For every line of the records below that holds "screenshot", add one. Give only the final total.

*** Opening DATA PROVIDED ***

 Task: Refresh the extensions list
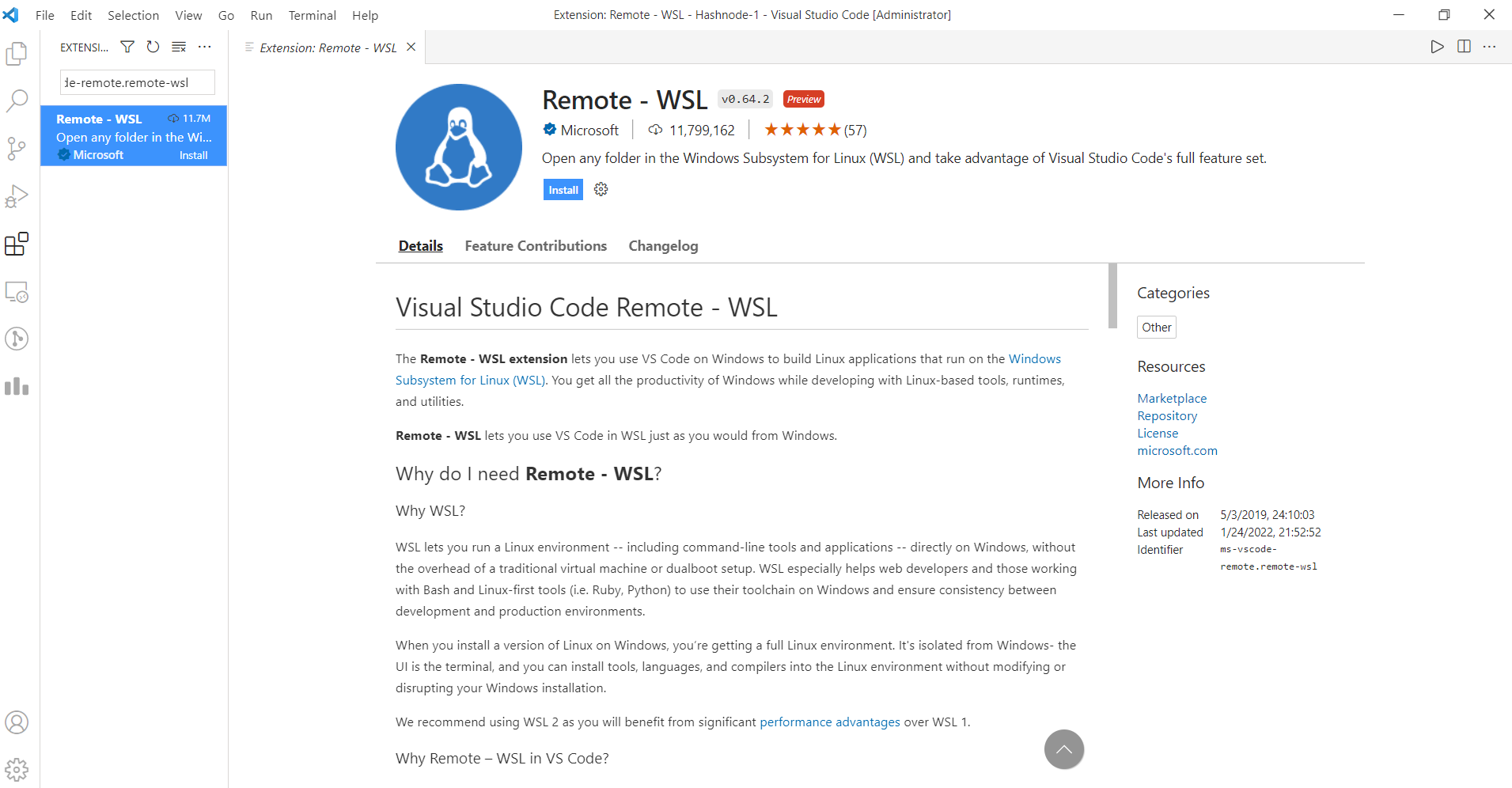[153, 47]
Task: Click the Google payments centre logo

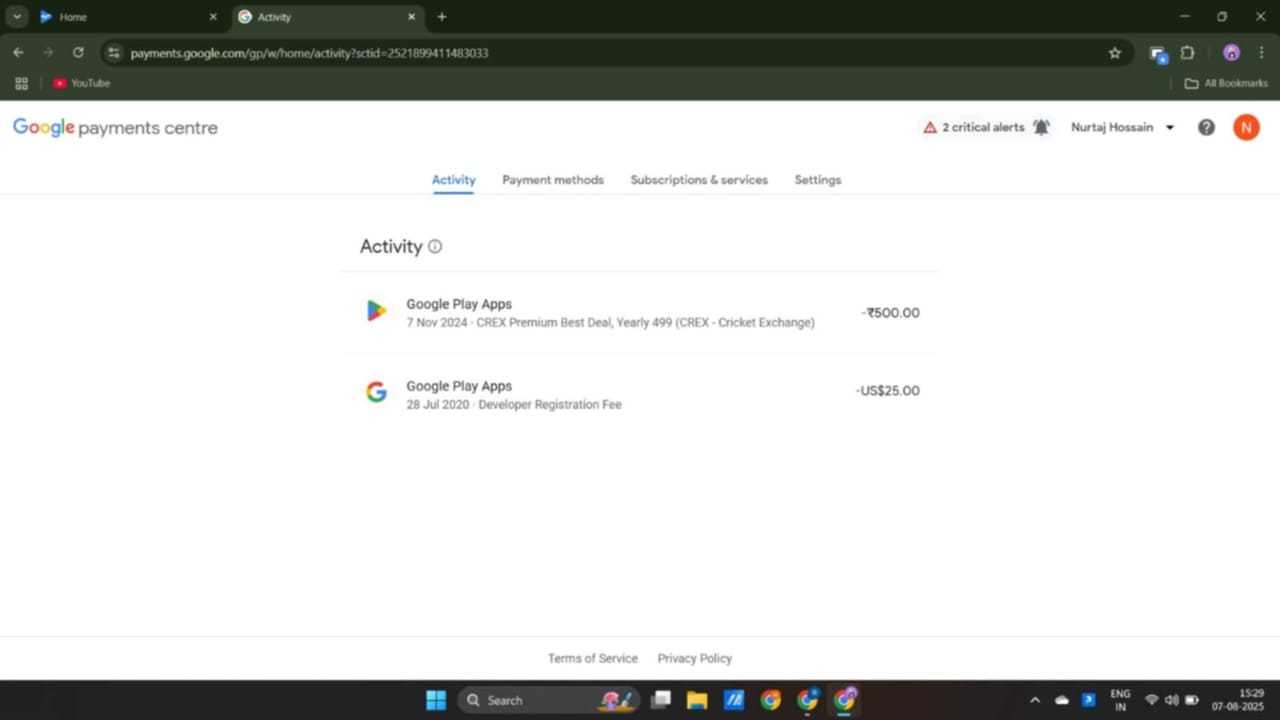Action: click(x=115, y=128)

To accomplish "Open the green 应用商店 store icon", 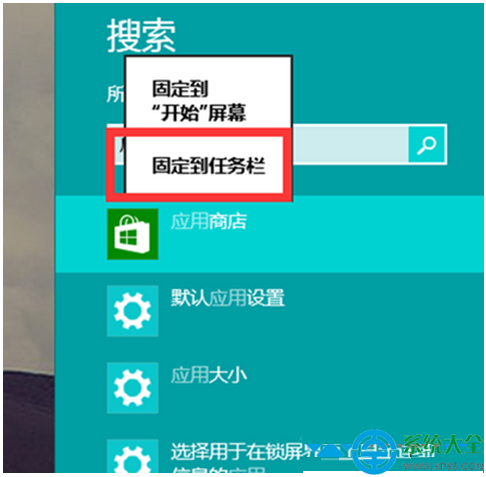I will pyautogui.click(x=132, y=234).
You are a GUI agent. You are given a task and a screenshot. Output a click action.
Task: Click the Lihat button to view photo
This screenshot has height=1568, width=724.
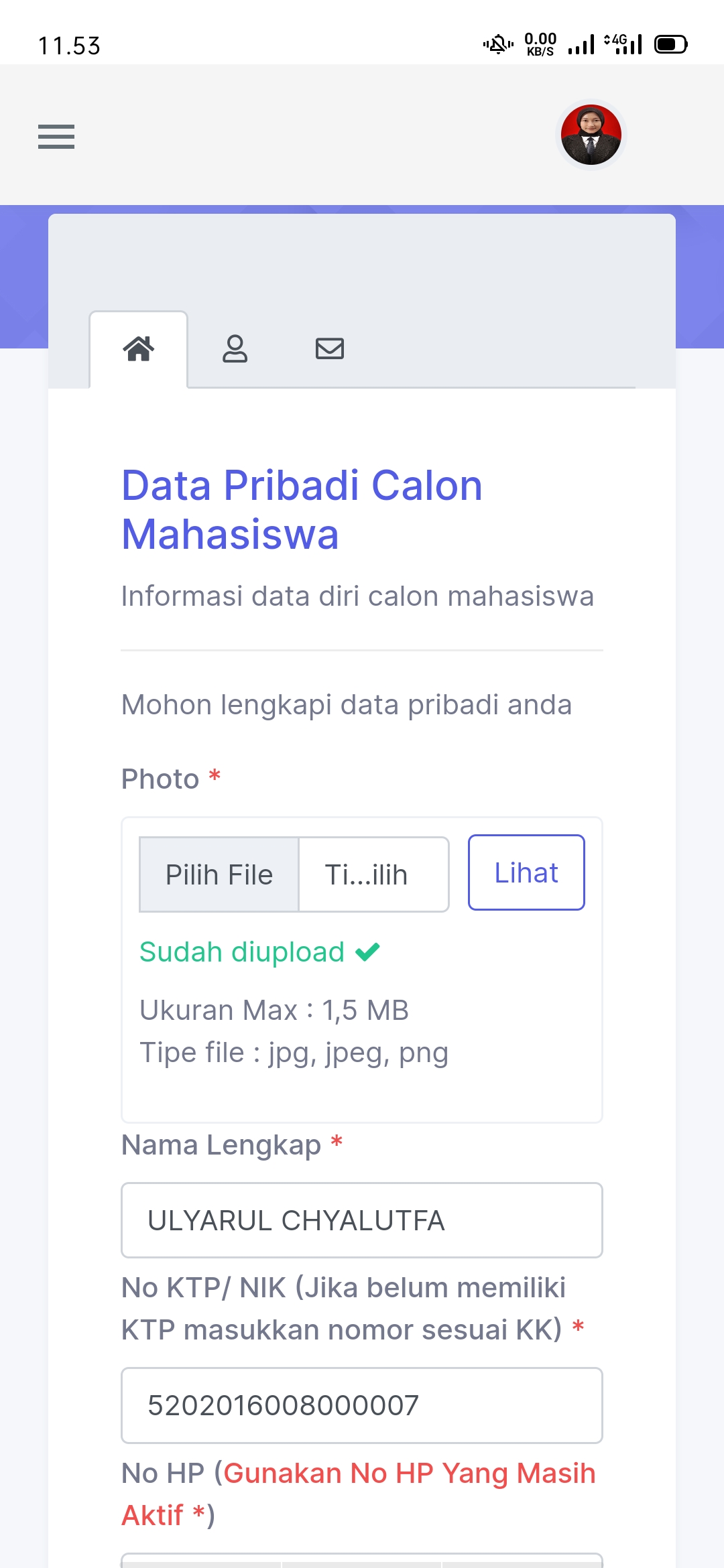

*** Closing DATA PROVIDED ***

▶ WRITTEN RESPONSE:
2